• _Prompt_
Only one stretch of the data below should be repeated: the lines from the line containing "How do I perform: Open" through the line containing "Click the orange master scene launch icon", inclusive, exactly as they are.

• _Data_
= = = = = = =

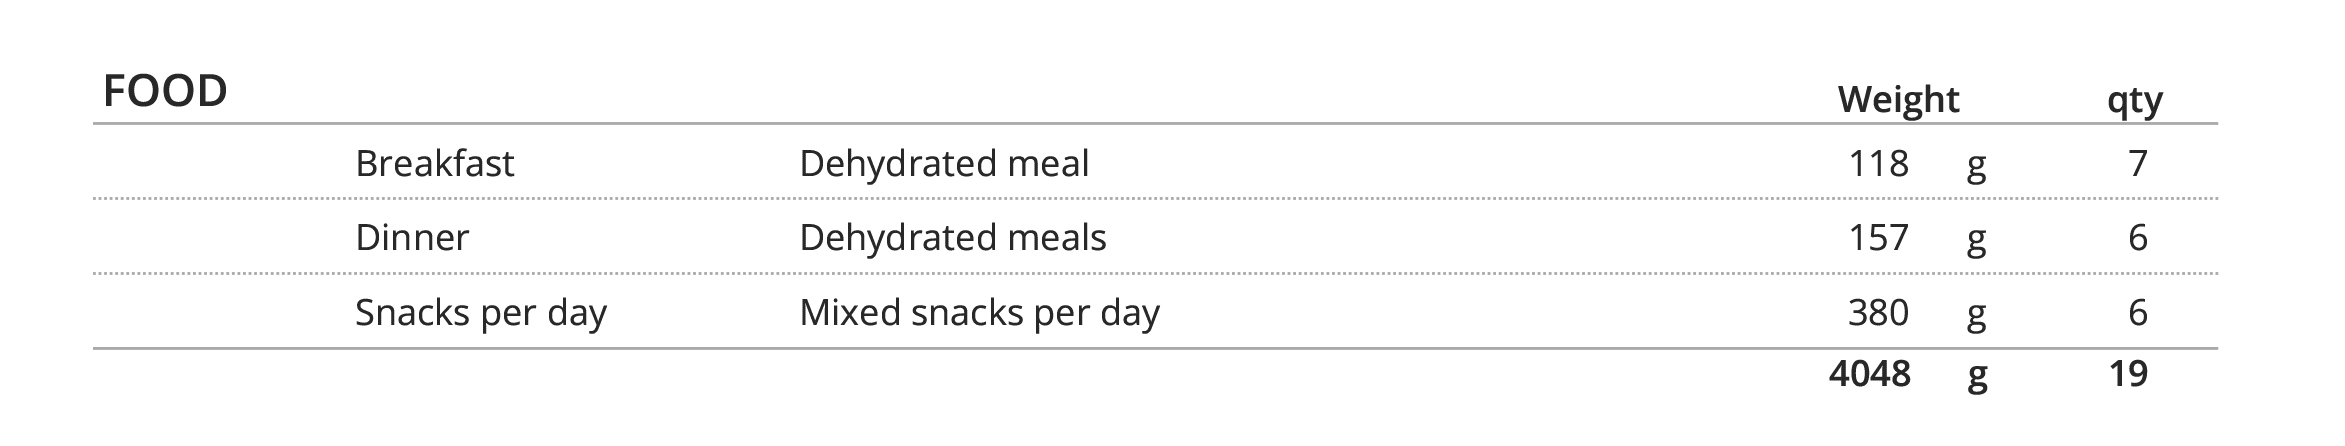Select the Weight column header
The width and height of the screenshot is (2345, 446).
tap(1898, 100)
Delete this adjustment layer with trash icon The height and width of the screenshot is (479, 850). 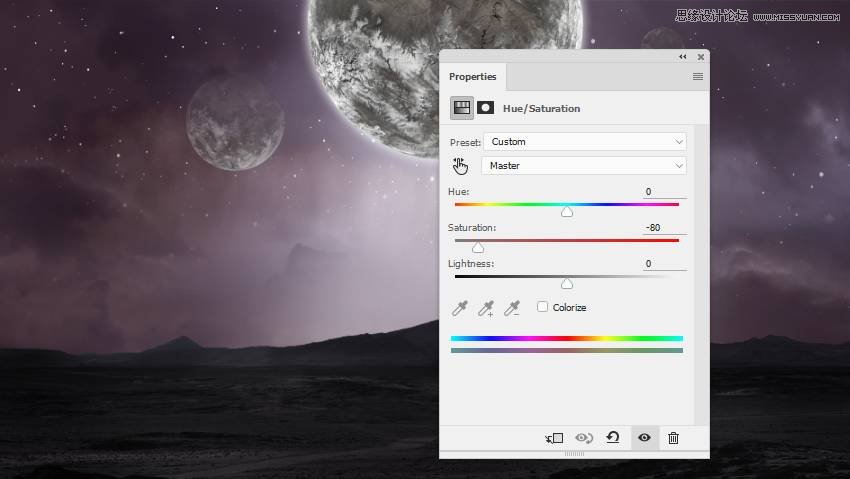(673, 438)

= = = = = = =

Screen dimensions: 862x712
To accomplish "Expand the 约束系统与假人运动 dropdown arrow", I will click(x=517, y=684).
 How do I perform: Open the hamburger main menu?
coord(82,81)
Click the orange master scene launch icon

= = = = = = =

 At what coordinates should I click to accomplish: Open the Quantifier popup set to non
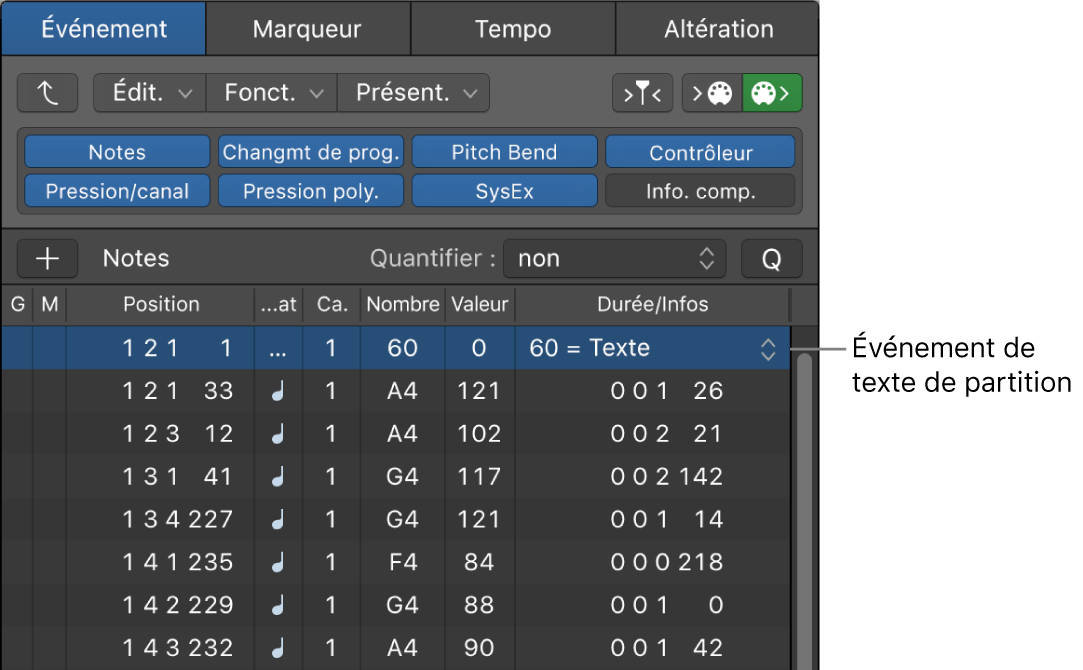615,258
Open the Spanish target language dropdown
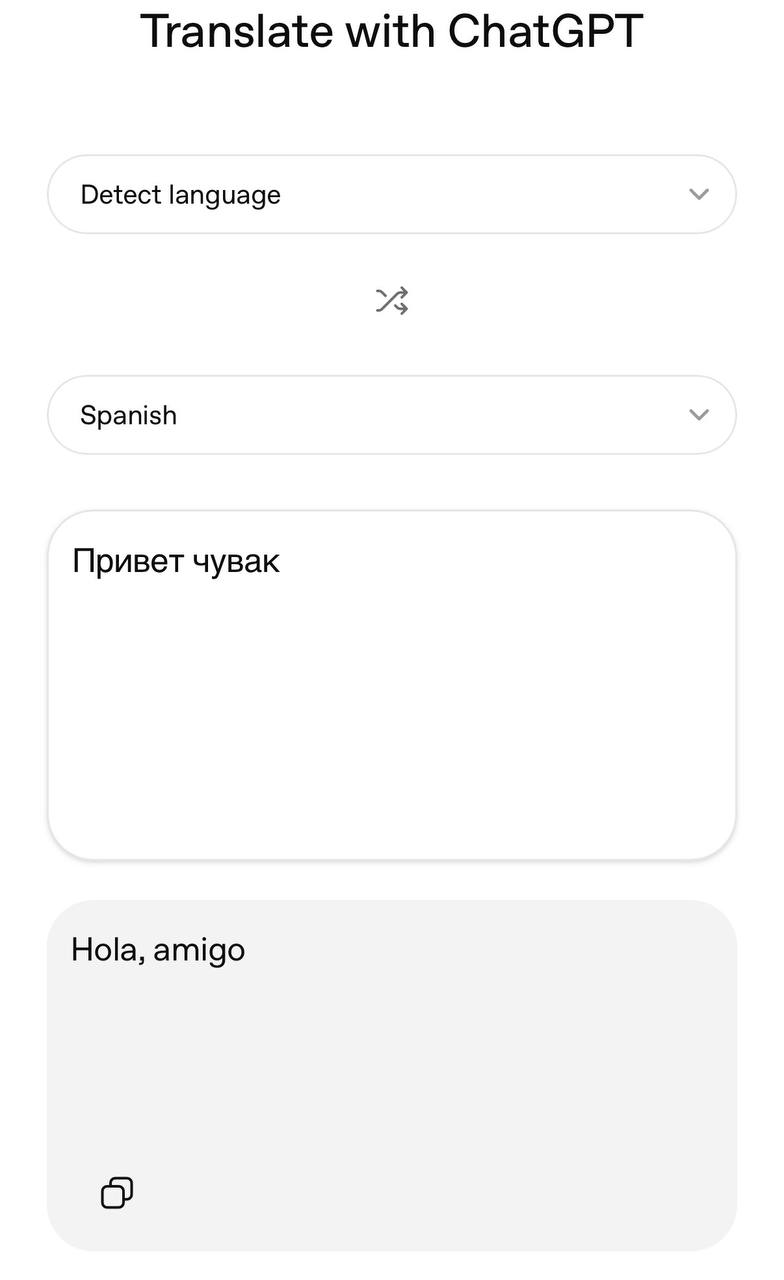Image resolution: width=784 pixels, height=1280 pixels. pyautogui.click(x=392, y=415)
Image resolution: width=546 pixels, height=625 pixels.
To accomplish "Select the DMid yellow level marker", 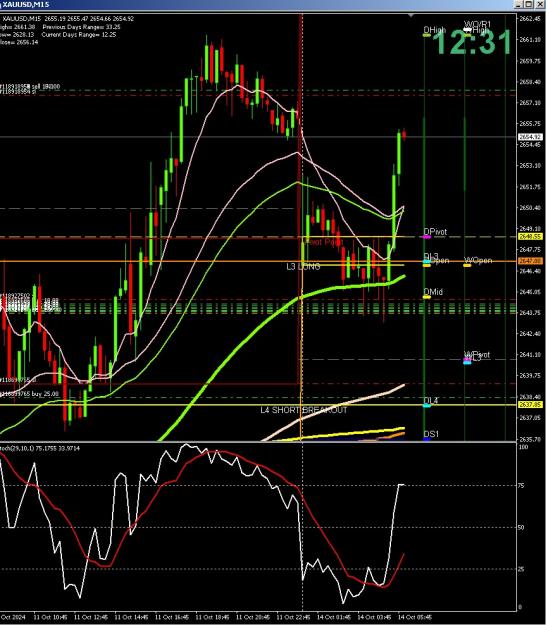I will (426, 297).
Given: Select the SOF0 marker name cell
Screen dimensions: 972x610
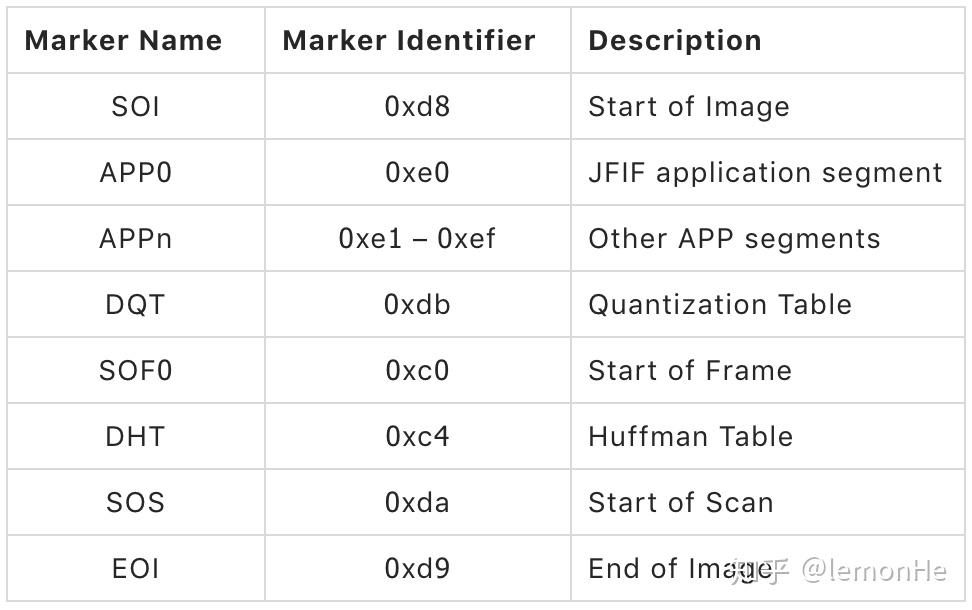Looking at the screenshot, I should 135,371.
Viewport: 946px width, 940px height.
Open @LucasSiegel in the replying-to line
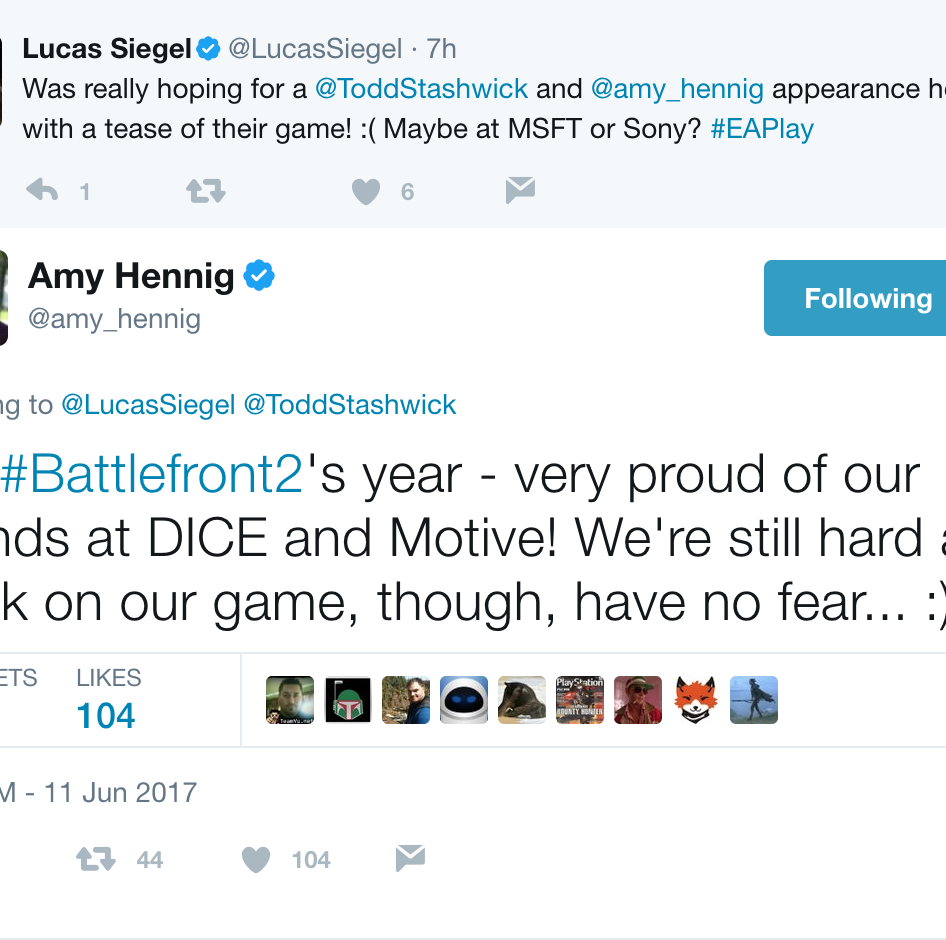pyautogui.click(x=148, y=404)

= = = = = = =

• _Written solution_
 How do I perform: Open the hamburger main menu?
coord(82,81)
Click the orange master scene launch icon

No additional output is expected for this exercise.